Memory usage SLURM

Dear cryoSPARC team,

Again another SLURM related post from me. Sorry! :wink:

CryoSPARC seems to have predefined setting for different jobs. e.g. “Homogeneous Refinement (NEW!)” always set “{{ ram_gb }}” to 24GB.
Depending on the jobs box/pixel size and final resolution, this is not always enough and it becomes a problem then you have a SLURM setup as I do, where cgroups is enabled. cgroups works as a resource “jail” where a job cannot go beyond it’s allocated resources. Super smart and it makes all resources on processing nodes much more modular.
Thus, a job submitted via cryoSPARC, that requires more RAM than was allocated upon submission, will crash when it reaches the max allowed RAM usage.
Therefore I have made some extra lanes which allocates additional 8 and 16 GB of RAM to jobs.
It is a workable workaround, but not ideal, as users submits many jobs that crashes due to lack of RAM.

Could it be possible to make a more accurate and dynamic estimate on RAM usage?
I guess so, since it should be possible to calculate usage from pixel size, box size and nyquist from each job.
It would be a big relief if one could submit cryoSPARC jobs where allocated resources were more precisely calculated before submission.

//Jesper

+1 for this.

I ended up having to double the memory requested for jobs like Local Refinement to overcome this.

Hi @jelka,

Thanks for reporting this. This is on our radar, and we’ll hopefully be able to re-profile our jobs soon. For the time being, the best way to get around this is to allocate additional memory manually. Sorry for the inconvenience!

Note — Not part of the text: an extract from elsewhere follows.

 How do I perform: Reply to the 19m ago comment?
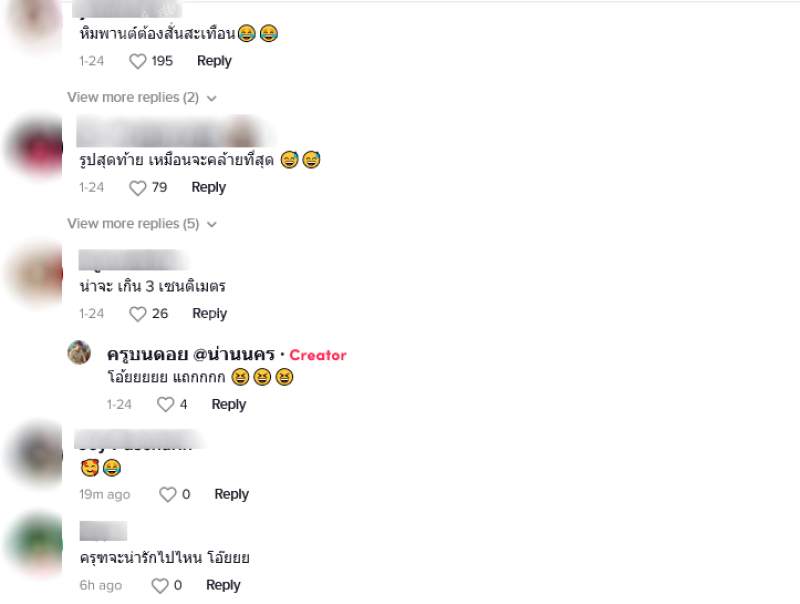232,494
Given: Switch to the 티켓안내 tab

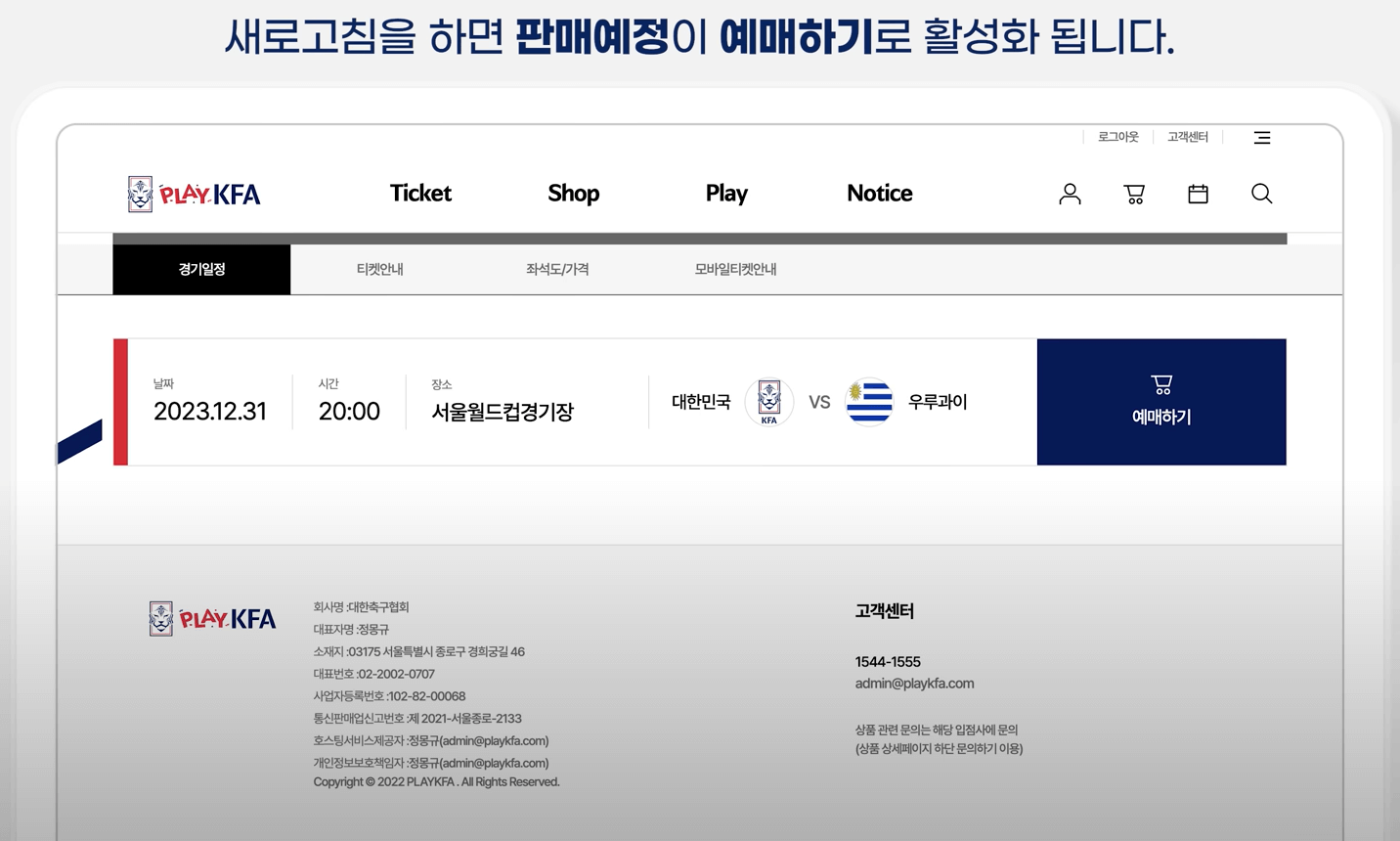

@stephan, do you have any more details or time frame for this type of enhancement?

We have a user trying to do a large 3D helical refinement. The job type seems to default to 48GB ram_gb, which we triple in our slurm job submission template (to 144GB), but the job ultimately used 383GB before crashing on a numpy fftw memory allocation failure. We don’t really want to increased the slurm memory multiplier for all jobs, as this doesn’t seem necessary. But being able to do so for some job types and not others would be nice.

Thanks,
-Andrew

Would also like to inquire about this. I have some particles that I would like to down sample, but it appears that their box size is too large and the down sampling job is crashing once it runs out of memory (default is 16 GB for this job type).

I would also like to see a more accurate memory calculation. I also want to say that large box reconstructions require much more ram than I would expect. I have a 640px size NU reconstruction that requires at least 160GB of ram. Relion on the other hand does not really require this much ram for the same particle set reconstruction. 160GB ram for 1GPU is quite a bit restrictive to use other 3GPUs. It would be beneficial if the jobs can use less ram if possible.